There were also some limitations in our study. First, the conclusion of this study was not robust. Although the linear regression analysis showed a positive association between 25(OH)D and gait speed and handgrip strength, the logistic analysis yielded nonsignificant results. The nonsignificant results may partially be explained by low power due to the small sample size. Meanwhile, when dichotomizing a continuous outcome to a binary outcome, information is lost and power is reduced [44,45,46]. Second, when 25(OH)D status was above 30 ng/ml, the association was unknown due to the lower baseline 25(OH)D status in our study. Third, this was an observational study, and patients with native vitamin D supplementation (e.g., ergocalciferol or cholecalciferol) were excluded; consequently, the findings might not indicate a causal relationship. It is still unknown if 25(OH)D is merely a marker or a direct cause of impaired gait speed and handgrip strength. Fourth, a chance finding could not confidently be excluded due to the small sample size. A large-scale randomized controlled study is needed to evaluate the effects of vitamin D administration. Fifth, based on inclusion and exclusion criteria, some patients with certain characteristics were not included. Meanwhile, the participants in our study had a lower 25(OH)D status. Hence, a sampling bias could not be excluded and the study population might not represent all the population of patients on hemodialysis. Sixth, we only examined handgrip strength on the dominant hand, but the maximal handgrip strength may occur on the non-dominant hand. Moreover, data on dietary factors were not collected in our study, and these factors were not adjusted in our regression model. Due to these limitations, we should be cautious about the generalizability of research conclusions.

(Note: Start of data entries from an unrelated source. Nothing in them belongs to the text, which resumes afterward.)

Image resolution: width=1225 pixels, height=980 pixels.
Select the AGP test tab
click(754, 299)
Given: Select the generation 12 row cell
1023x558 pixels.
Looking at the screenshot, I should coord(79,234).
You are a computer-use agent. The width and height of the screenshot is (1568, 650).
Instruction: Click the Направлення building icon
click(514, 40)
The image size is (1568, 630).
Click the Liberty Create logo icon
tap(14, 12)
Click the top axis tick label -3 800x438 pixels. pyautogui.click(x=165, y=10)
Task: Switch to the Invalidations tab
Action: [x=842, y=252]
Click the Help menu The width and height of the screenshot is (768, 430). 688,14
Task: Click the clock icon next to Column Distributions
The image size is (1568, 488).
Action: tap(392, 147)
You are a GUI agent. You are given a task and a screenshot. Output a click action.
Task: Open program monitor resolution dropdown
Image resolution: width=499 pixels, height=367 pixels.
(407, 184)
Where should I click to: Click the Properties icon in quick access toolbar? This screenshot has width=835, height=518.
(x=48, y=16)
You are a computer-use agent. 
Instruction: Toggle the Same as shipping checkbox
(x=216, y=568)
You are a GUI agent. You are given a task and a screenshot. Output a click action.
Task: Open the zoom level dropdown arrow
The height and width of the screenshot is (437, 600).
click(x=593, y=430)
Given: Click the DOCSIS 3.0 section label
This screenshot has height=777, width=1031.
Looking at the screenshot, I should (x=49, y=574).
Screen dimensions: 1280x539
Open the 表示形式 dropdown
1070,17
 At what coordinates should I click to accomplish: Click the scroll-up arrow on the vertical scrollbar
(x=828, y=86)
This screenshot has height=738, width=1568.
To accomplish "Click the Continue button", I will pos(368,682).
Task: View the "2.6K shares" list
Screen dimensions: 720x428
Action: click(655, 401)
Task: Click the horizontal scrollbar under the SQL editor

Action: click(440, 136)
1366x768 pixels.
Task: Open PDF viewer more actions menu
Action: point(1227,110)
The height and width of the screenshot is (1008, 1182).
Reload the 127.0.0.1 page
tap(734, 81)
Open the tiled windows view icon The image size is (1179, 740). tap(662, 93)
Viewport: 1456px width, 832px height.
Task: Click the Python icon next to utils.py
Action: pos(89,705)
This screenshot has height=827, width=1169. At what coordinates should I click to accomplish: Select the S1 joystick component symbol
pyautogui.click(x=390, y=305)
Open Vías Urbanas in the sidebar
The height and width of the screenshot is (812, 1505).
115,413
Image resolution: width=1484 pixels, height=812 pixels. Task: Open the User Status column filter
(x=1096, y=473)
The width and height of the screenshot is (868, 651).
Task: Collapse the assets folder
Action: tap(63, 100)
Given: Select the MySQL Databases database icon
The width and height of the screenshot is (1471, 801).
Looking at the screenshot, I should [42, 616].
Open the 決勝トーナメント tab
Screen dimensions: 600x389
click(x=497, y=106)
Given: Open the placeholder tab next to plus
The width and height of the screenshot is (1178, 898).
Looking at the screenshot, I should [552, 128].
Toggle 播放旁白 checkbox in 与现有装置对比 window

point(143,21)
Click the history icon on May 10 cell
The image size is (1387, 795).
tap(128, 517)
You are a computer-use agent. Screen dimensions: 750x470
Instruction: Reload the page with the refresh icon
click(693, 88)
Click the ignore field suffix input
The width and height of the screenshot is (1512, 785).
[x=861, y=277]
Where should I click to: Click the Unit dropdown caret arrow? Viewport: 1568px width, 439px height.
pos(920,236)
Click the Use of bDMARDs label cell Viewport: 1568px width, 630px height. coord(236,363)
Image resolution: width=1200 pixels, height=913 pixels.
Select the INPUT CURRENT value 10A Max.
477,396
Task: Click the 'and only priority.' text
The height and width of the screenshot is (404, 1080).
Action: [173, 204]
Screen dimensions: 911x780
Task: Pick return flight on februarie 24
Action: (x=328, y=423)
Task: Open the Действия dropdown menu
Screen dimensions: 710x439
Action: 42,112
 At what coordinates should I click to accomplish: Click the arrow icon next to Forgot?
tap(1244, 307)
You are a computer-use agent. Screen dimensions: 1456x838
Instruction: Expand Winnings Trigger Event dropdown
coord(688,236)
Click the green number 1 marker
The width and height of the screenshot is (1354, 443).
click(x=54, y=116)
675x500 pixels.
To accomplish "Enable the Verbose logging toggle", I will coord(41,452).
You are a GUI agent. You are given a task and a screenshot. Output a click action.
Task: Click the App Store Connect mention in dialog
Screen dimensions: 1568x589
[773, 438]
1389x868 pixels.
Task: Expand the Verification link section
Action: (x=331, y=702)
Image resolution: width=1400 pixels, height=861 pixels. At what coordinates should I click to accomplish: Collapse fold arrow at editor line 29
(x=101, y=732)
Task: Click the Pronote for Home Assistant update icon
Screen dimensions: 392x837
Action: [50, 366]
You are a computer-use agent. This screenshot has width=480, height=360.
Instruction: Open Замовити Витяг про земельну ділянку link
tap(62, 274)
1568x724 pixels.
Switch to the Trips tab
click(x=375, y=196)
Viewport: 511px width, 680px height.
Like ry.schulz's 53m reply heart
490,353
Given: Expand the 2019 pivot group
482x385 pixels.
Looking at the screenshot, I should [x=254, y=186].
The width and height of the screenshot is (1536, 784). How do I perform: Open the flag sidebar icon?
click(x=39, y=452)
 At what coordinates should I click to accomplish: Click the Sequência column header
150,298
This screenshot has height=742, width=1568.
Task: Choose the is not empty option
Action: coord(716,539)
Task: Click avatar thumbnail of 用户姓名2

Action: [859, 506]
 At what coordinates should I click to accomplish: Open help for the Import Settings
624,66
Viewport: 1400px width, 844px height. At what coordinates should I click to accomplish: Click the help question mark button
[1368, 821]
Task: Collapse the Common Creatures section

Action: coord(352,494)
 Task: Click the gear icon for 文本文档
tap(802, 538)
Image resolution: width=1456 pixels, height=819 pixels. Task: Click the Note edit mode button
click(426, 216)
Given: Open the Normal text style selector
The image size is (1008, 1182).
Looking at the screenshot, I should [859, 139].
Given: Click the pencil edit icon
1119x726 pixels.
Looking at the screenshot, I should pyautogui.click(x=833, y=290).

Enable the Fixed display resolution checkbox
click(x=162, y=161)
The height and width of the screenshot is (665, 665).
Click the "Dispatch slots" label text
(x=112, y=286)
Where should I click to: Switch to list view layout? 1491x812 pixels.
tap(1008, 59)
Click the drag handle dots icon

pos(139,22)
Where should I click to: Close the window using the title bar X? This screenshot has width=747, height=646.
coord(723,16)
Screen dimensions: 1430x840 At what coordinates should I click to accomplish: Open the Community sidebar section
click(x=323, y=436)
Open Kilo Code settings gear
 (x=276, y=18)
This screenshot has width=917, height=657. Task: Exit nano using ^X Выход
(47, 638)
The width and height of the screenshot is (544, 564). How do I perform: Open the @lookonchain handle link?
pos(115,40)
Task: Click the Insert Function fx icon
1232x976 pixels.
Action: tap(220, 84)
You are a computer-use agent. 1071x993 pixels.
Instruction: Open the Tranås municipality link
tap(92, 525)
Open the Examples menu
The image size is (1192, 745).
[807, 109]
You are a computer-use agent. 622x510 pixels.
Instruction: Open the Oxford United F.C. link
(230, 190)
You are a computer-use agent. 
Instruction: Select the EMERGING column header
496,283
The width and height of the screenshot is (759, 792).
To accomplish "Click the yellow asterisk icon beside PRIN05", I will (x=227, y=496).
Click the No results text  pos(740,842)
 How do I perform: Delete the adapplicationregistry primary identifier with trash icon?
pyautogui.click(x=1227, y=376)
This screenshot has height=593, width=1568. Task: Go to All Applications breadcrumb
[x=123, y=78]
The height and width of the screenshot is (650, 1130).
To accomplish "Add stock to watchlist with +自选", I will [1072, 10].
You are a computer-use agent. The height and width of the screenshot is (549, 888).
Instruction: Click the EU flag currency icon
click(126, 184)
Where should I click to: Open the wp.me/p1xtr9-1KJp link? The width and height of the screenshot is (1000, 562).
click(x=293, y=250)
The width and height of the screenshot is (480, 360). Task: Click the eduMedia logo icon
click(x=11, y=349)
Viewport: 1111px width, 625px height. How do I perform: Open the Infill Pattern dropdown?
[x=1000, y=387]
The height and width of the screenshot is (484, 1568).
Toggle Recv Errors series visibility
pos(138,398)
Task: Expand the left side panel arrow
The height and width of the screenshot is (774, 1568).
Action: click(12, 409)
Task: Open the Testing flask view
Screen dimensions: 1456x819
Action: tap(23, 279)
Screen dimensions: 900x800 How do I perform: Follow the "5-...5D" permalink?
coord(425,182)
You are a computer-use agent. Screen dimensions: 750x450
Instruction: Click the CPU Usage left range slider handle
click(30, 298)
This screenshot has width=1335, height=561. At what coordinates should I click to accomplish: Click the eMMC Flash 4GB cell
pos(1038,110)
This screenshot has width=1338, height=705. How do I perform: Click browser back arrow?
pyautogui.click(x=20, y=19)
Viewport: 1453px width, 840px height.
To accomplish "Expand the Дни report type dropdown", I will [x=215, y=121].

In conclusion, our study demonstrated that 25(OH)D status was positively associated with gait speed and handgrip strength when gait speed and handgrip strength as continuous variables in patients on hemodialysis. However, further large-scale studies are needed to determine whether a causal relationship exists between 25(OH)D and gait speed and handgrip strength. The exact effects of vitamin D supplementation in dialysis patients should be further explored.

Practical application

25(OH)D seemed to be associated with gait speed and muscle strength in patients on hemodialysis. In patients with lower 25(OH)D status, sarcopenia should be assessed. In future research, whether there is a cause-effect relationship between them needs to be investigated. Once a cause-effect relationship is confirmed, vitamin D supplementation might offer skeletal health benefits in hemodialysis.